▶ **Work to do**: Reproduce, character for character, the stretch of the records from the line containing "The image size is (1948, 726)." through the line containing "pos(399,124)", both lines included. Leave the pictures out.
— START OF Stored records —
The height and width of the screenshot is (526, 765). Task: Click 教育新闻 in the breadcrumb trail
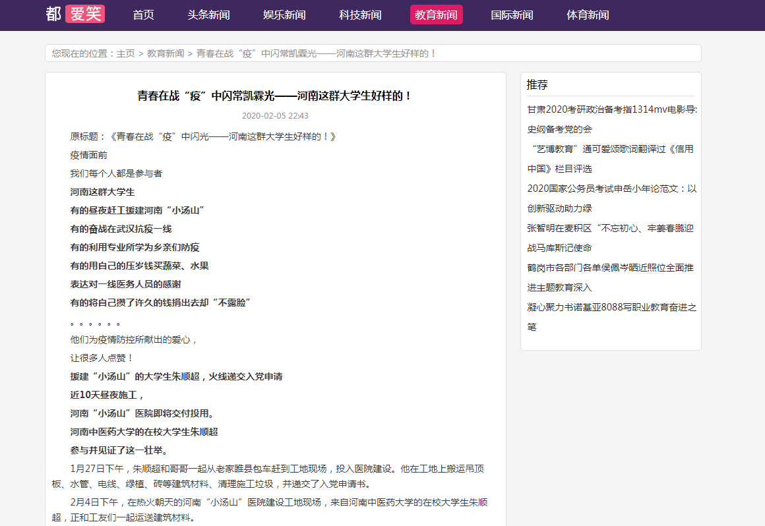[x=166, y=53]
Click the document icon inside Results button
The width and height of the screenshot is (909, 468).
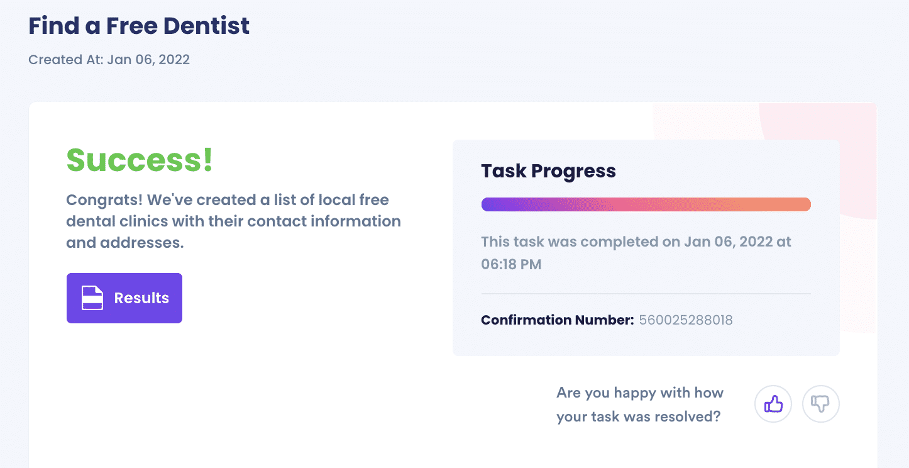pos(92,298)
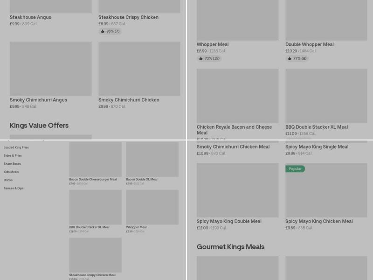Open the Loaded King Fries category
The width and height of the screenshot is (373, 280).
16,147
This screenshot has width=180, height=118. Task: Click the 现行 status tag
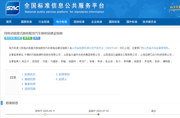click(37, 38)
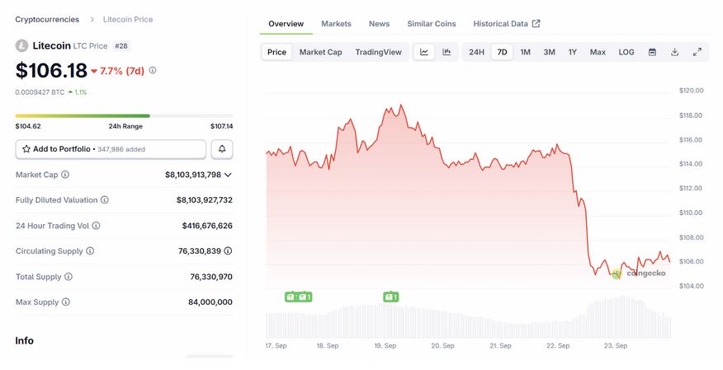Open the Markets tab
723x370 pixels.
click(336, 24)
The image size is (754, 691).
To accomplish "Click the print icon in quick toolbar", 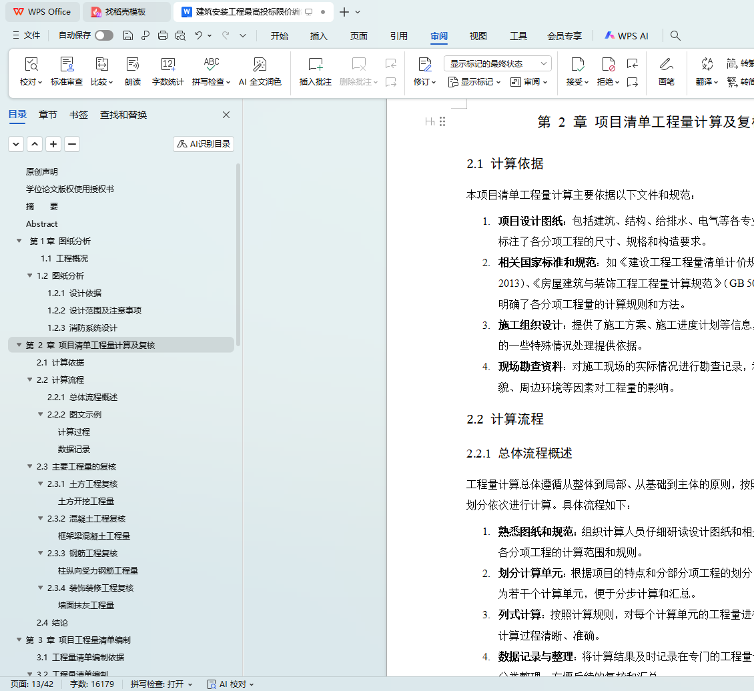I will [163, 35].
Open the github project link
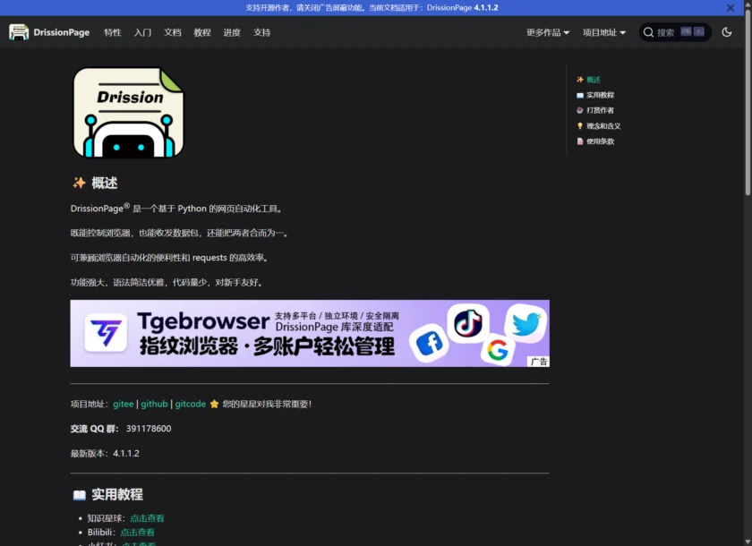This screenshot has width=752, height=546. point(153,404)
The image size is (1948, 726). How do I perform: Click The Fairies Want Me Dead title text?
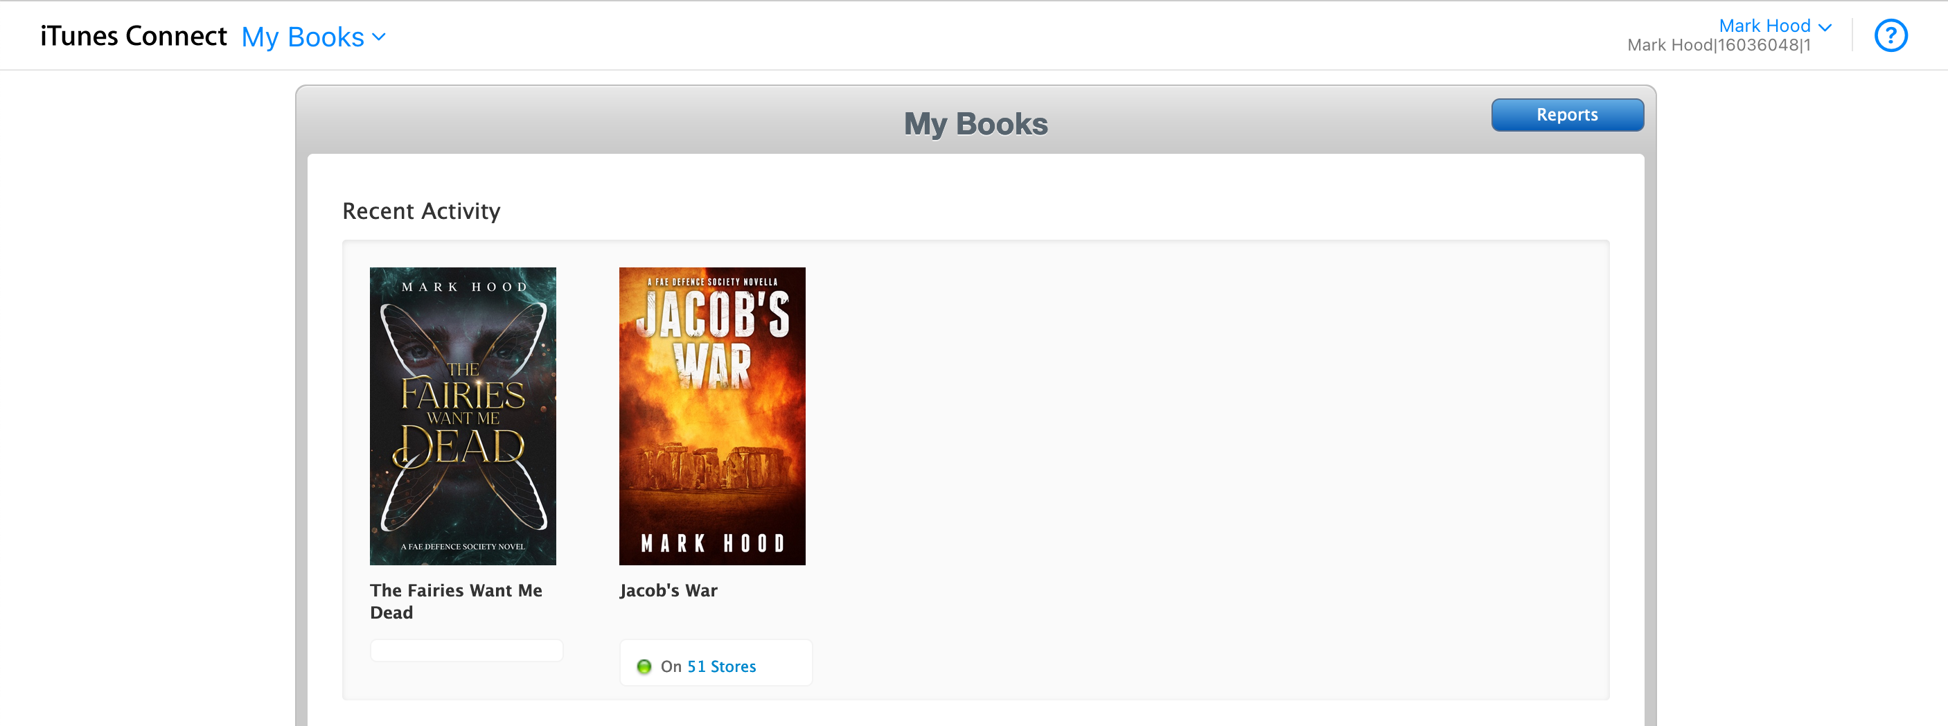(x=455, y=600)
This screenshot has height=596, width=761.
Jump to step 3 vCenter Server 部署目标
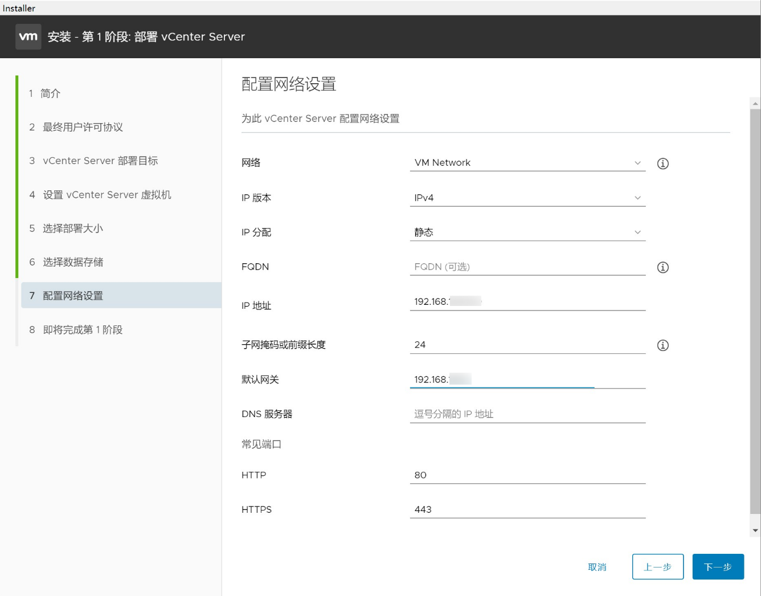(x=100, y=161)
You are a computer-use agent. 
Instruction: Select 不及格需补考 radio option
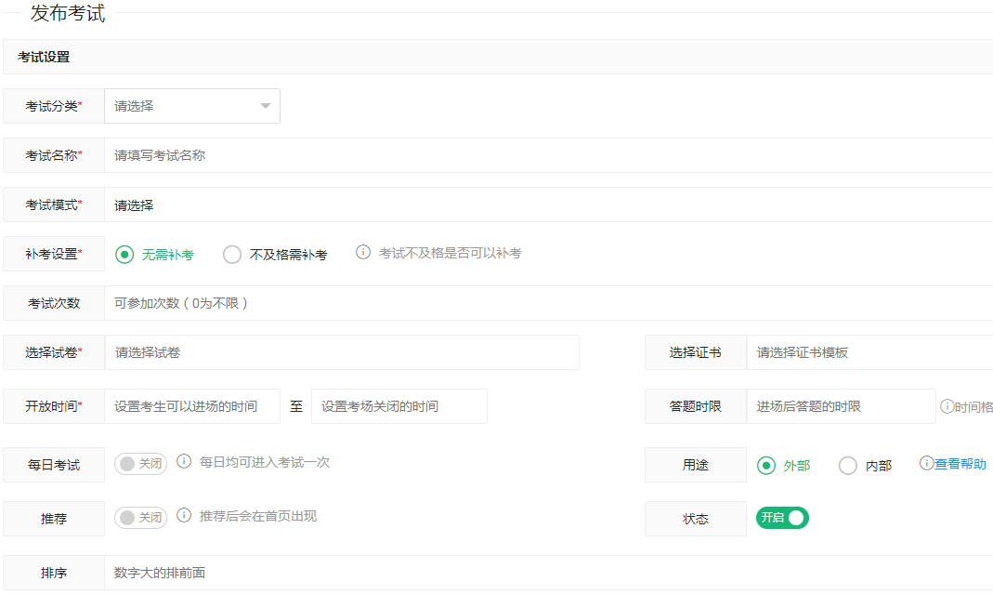[232, 255]

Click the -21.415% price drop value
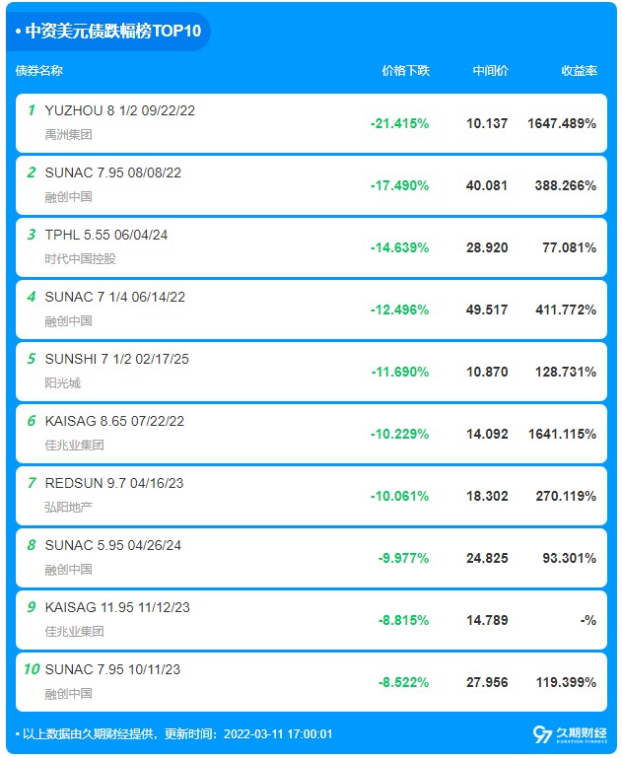pos(399,124)
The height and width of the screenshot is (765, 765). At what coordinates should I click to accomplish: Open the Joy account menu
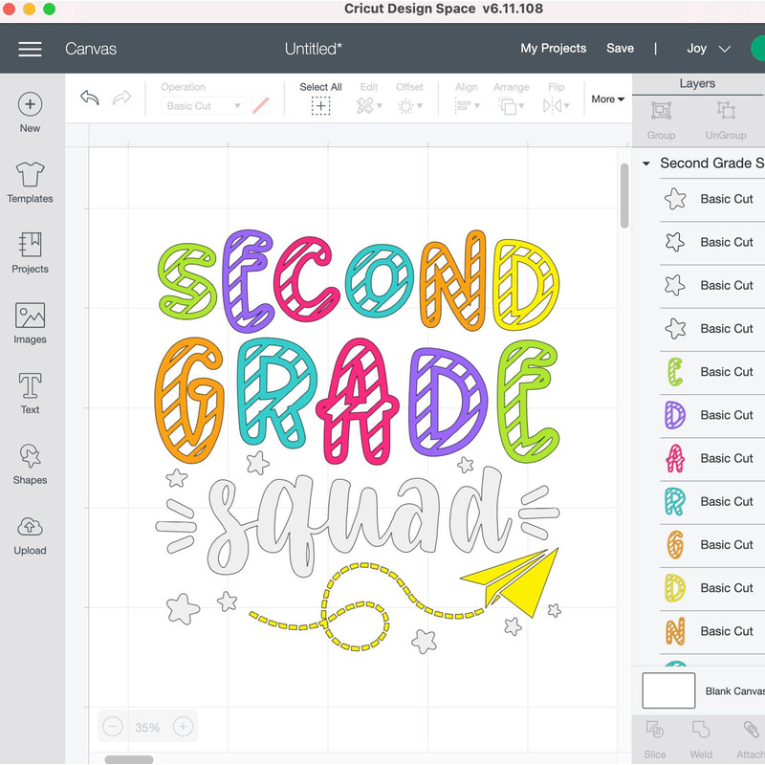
— END OF Stored records —
▶ **Reply**:
The image size is (1948, 726). How do I perform: Click The Fairies Want Me Dead title text?
(x=455, y=600)
This screenshot has height=596, width=761.
Jump to step 3 vCenter Server 部署目标
(x=100, y=161)
You are a computer-use agent. 
Instruction: Select 不及格需补考 radio option
[232, 255]

Click the -21.415% price drop value
pos(399,124)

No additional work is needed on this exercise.